“You really have to take what the weather god gives you and the day gives you.” “You can do what the weather will allow you to do,” he said. Of course, to pull off that kind of flight, the weather has to be just right.
Hang glider not strapped in youtube series#
He wanted to go further, having mapped out a series of potential landing spots over the 20 or so miles – as the crow flies – between Deering and Concord, preparing for changes in conditions. On that particular day, Masterson had bigger plans than merely gliding to the landing zone. “I had flown there several times,” Masterson said, including twice this year prior to that day in August, and never had an issue, though he had noticed the trees around his takeoff spot and even had asked to trim them at one point to avoid clipping them with his glider.Īt its highest point, Hedgehog is at 1,300 feet of elevation with a landing zone around 700 feet. He fell an estimated 20 to 50 feet on to a rocky terrace below, landing suspended upside down in his hang glider. Then he hit a thermal, stalling his glider and sending him back into the cliff he just took off from.

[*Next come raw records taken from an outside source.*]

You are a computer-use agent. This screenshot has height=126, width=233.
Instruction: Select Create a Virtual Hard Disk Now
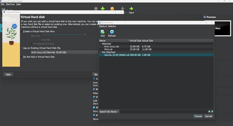[x=39, y=32]
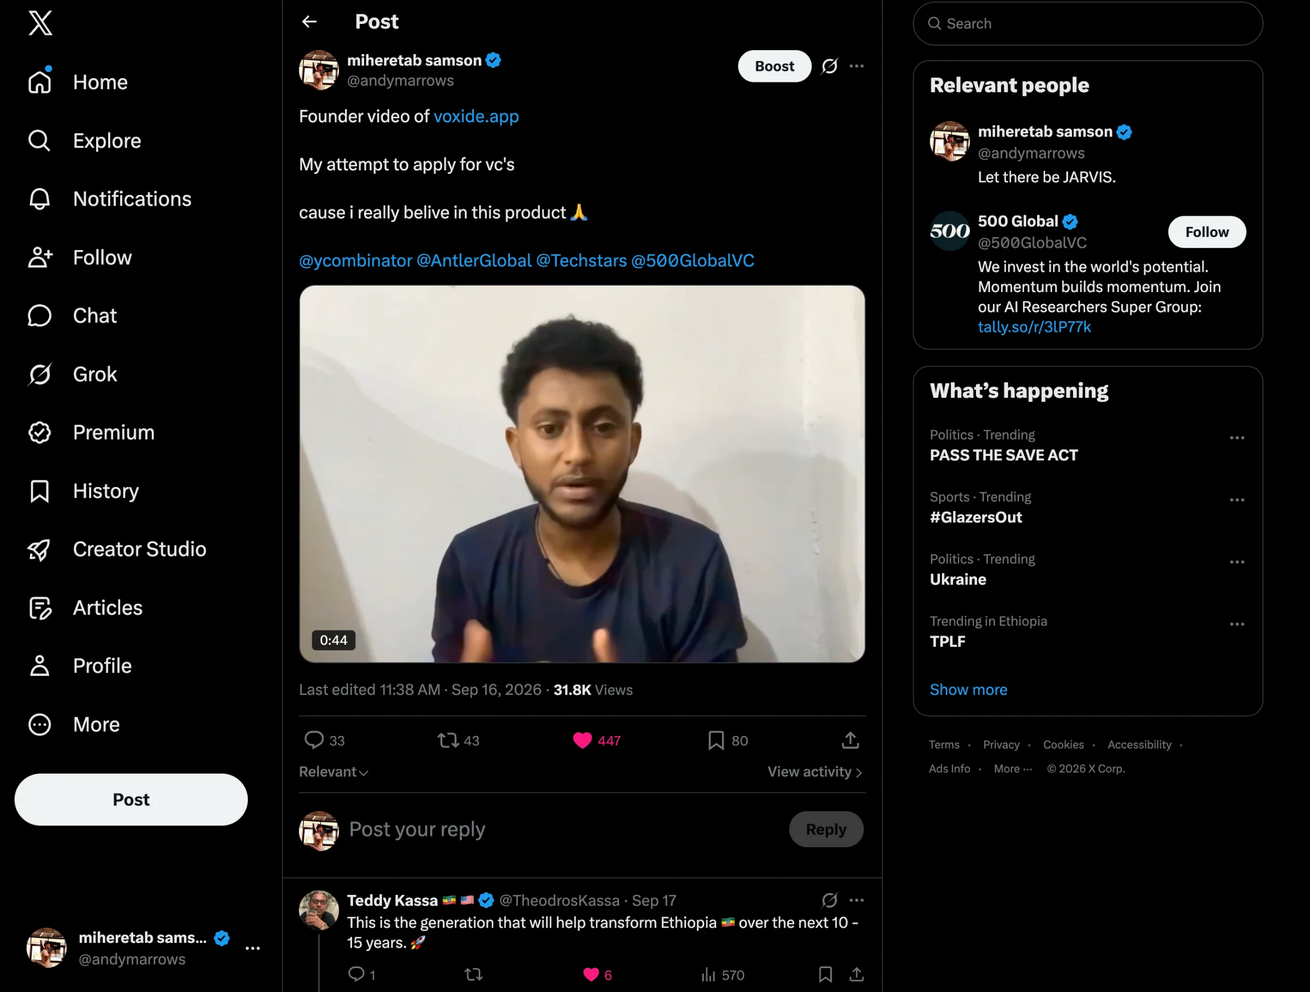This screenshot has width=1310, height=992.
Task: Open Grok icon beside the Boost button
Action: click(x=829, y=66)
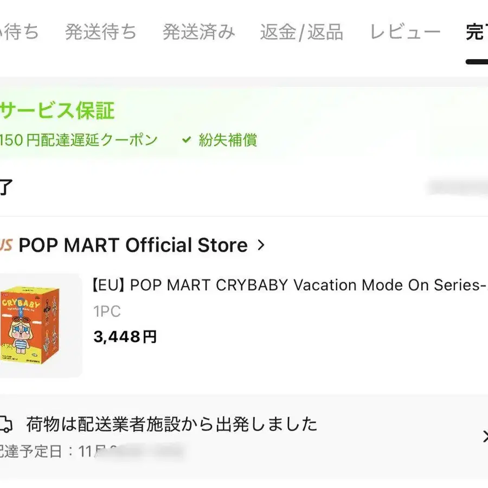Select the 返金/返品 tab
This screenshot has width=488, height=488.
[301, 33]
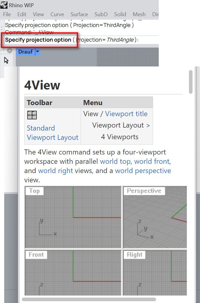
Task: Open the File menu
Action: 7,14
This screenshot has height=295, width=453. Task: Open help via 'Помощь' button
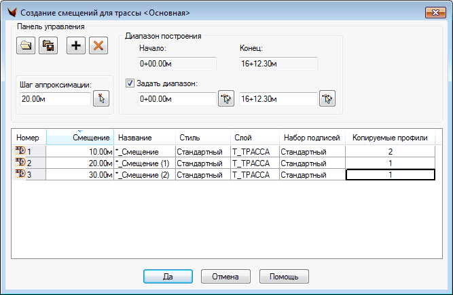click(284, 277)

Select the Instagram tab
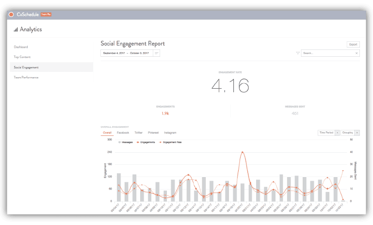[x=170, y=132]
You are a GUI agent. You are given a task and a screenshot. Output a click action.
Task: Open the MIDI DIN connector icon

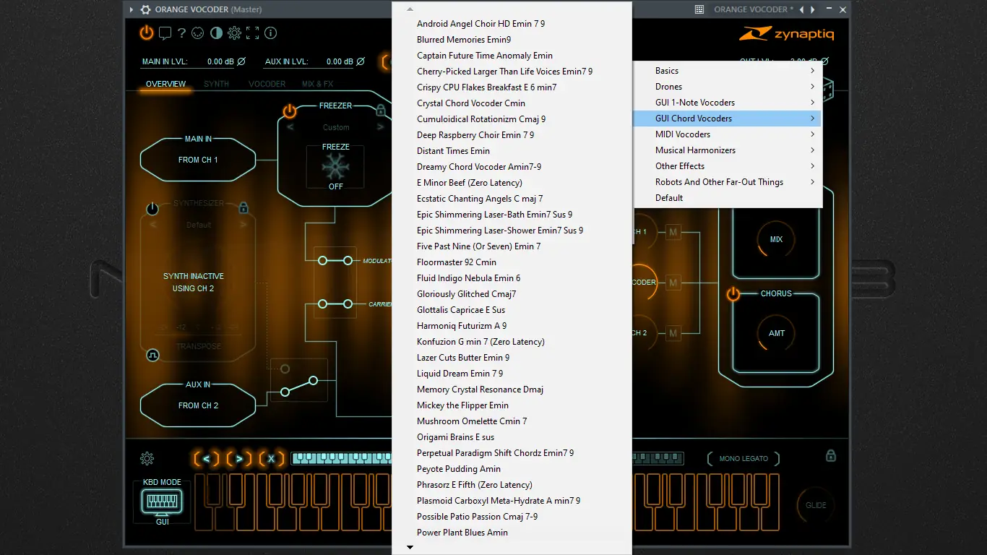[x=197, y=33]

Just after takeoff, his wing clipped a tree, slowing him down. “I should have walked away,” Masterson said. But looking back, he realizes the wind may have shifted. It looked like it would finally be the right time to step off the cliff for his flight. His friend Sam Washburn of Andover, Massachusetts, decided not to fly because of the conditions, but as Masterson waited for his window, the cloud cover cleared. On that day, he was with two other gliders. 9 and Masterson, a Hancock resident, was set to embark on a trip that – if the weather cooperated and things worked out just so – would have him soaring from Hedgehog Ridge in Deering all the way to Concord. What was supposed to be an afternoon of gliding through the skies like the broad-winged hawk, a bird that Masterson has fawned over for years through his work with the Harris Center for Conservation Education, turned into a 10-second ride and a horrific hang gliding accident that Masterson fully understands could have resulted in a much different outcome. The pilot still operates tandem flights and has attached an extra security cord to ensure the mishap doesn’t reoccur.Eric Masterson is thankful every day – that he is still able to walk, to still be alive. Le Matin Dimanche reports that the American is unperturbed by the event and is planning to return to Switzerland to try hang-gliding once again. FOCA stopped short of a permanent ban, saying that the pilot’s aptitude was not in question.ĭuring the Attorney General’s hearings, which took place in June but only this weekend emerged in the media, an accident report noted that the flight took place at an average speed of some 59.3km/h and at a height between 30 and 50 metres above ground should the man have fallen, the report estimated, he would have hit the earth at a speed of 113km/h.
Hang glider not strapped in youtube license#
The sentence comes after an earlier fine of CHF800 handed down by the Federal Office of Civil Aviation (FOCA) and the suspension of the pilot’s license for two months. The whole thing was captured on a video that went viral, clocking up some 10 million YouTube views.Īlmost a year later, the pilot, who described the event as “the shock of his life”, has been sentenced by the Swiss Attorney General’s Office to a fine of CHF1,000 ($1,028) and 120 suspended day-fines for having “disrupted public traffic through negligence”.

The October 2018 flight of an American tourist in Central Switzerland turned sour just after take-off when it turned out his harness was not properly fastened.įollowing a two-minute white-knuckle ride during which he hung on at speeds of over 60km/h, the emergency landing resulted in ‘merely’ a fractured wrist and a torn bicep ligament.